TO DO: First find the line with "This screenshot has height=625, width=1326." in the entries below, then set down exactly every line through the line with "the Option B", that line included.

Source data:

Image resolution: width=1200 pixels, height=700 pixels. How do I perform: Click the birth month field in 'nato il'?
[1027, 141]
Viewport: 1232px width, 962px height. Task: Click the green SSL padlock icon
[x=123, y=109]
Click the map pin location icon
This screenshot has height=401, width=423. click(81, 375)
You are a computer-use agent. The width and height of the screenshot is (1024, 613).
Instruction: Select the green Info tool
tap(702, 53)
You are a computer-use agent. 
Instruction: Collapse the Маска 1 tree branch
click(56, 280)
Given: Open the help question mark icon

--

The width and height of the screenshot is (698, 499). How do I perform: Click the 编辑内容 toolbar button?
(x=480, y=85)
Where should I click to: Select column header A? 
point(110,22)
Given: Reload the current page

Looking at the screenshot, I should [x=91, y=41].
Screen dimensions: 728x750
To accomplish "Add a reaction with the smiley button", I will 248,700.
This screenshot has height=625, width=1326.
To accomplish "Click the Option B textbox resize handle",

RESPONSE BELOW:
This screenshot has height=625, width=1326.
To accomplish "Click the Option B textbox resize handle",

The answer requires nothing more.